Tableau Performance Tips #8 : Avoid using Tableau Groups

Tableau Custom Groups : a really cool and useful feature !

Tableau allow users to build their own custom groups very easily. This is a convenient way to regroup data on elements that users want to see regrouped.
When you have small data you won’t see performance issue with groups but when you use a database when a big amount of data things can change.

Tableau continuously improve his query engine and performance issues described today will surely be corrected in the future but let’s see why today tableau groups can lead to performance issues :

Tableau Group Building

It is very easy to build a group on tableau : simple select a list of elements of one field (calculated or not) and click on the group icon.

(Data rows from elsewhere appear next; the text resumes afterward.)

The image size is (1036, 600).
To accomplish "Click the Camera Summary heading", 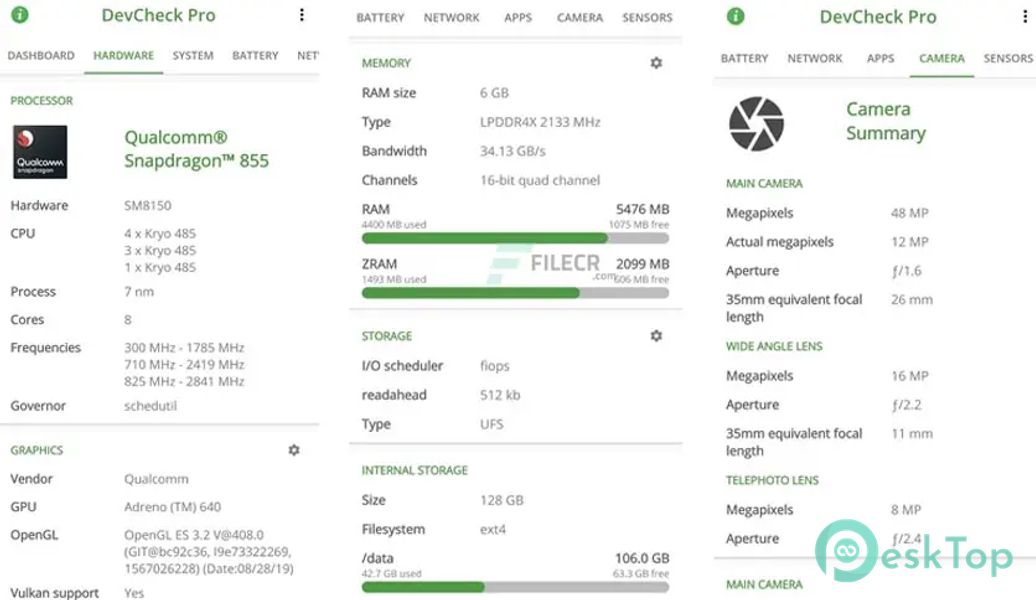I will [x=885, y=121].
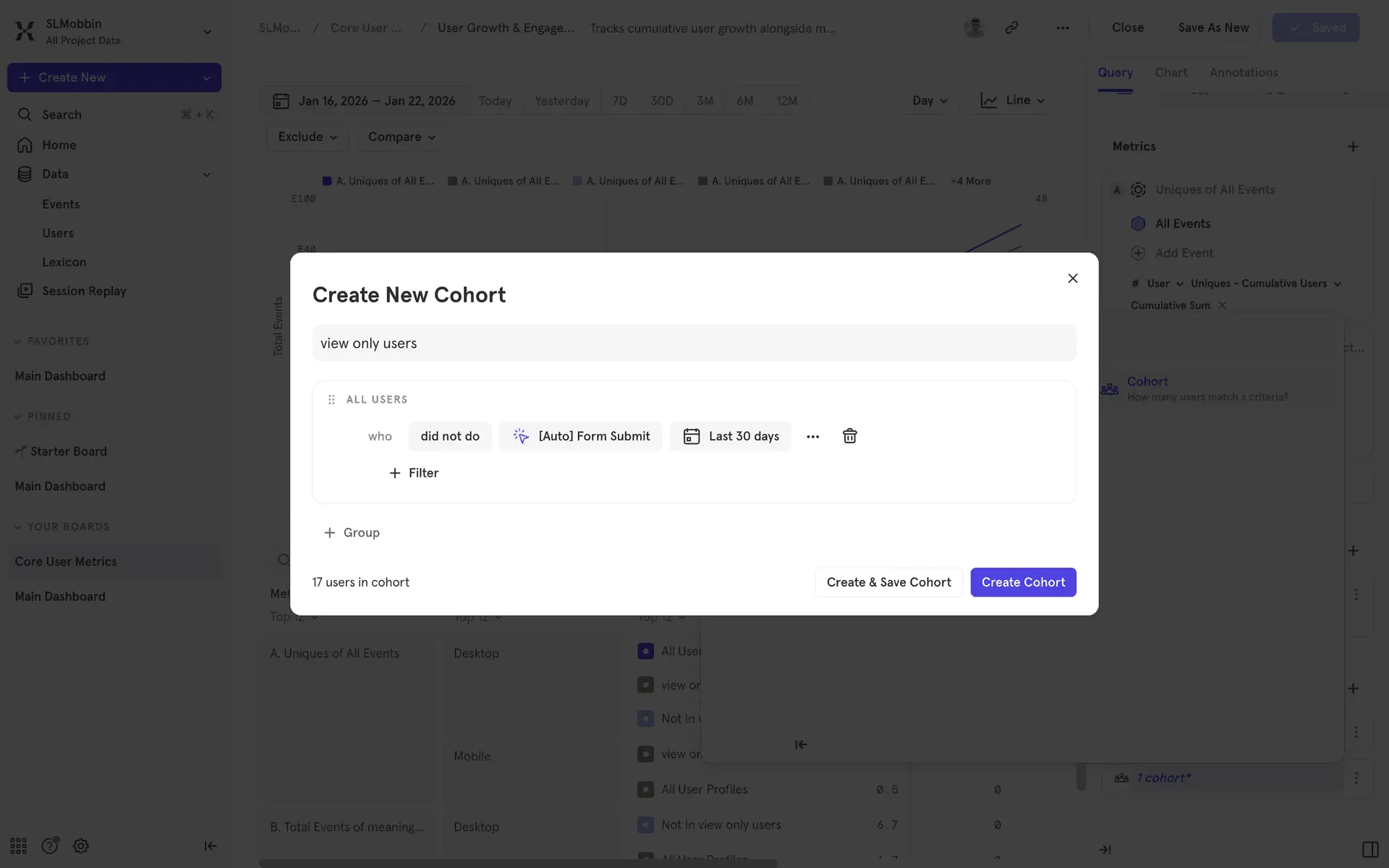Click the Create Cohort button
Screen dimensions: 1389x868
point(1023,582)
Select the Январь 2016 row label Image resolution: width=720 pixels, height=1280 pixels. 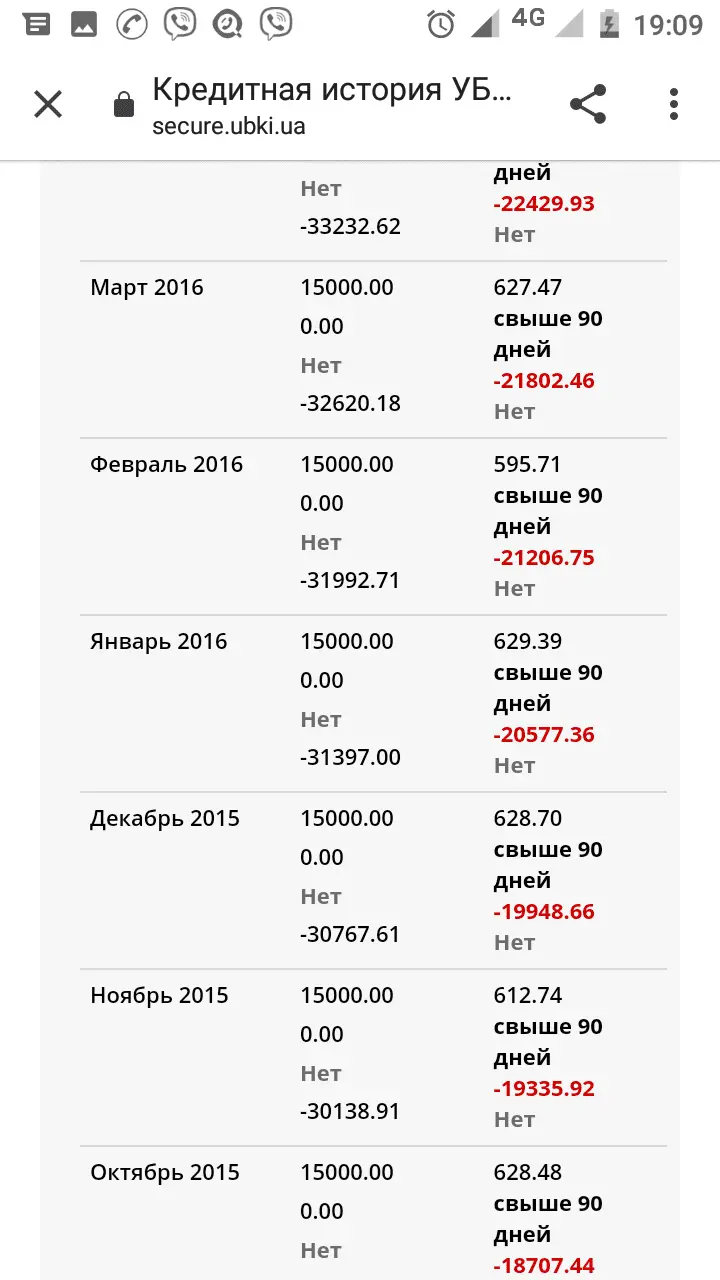click(x=159, y=642)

You obtain a new field in the data panel with the group icon on it left ==>

A group in the data pane
Tableau Visual Grouping

You can also create groups using a visual selection on map or any chart.

What will happened behind the scene ?

Depending on the target datasource (database, extract or cloud) Tableau will try to retrieve the groups data using one of the following technics :

  • Push the data (groups elements and dimension elements) into a temporary table (in a database like mssql, oracle, SAP HANA…).
  • Retrieve all the data at the lower level that construct the group and calculated

Theses technics can’t be cached between users and need to be done sequentially : First populate the temp table and after join it with the data

When you filter on a group element Tableau will :

  • Join raw data to the temporary table and use a where filter on the group column. the join is often not optimal because of the usage of label field or even worse on concatenated field.
  • retrieve all the domain of the dimension that build the groups and then filter the data

In this case (HANA database), Tableau use a temporary table that contain 2 columns : one with the label of the elements of the group and one other column with the name of each groups. This is a link table which is not bad but :

  • Data need to be write to the temporary table for each user/session
  • Join with the temporary table is made with a column that was use to create the group. If users created the group with a label column or a calculated column, the join between temporary table and main data is sub-optimal.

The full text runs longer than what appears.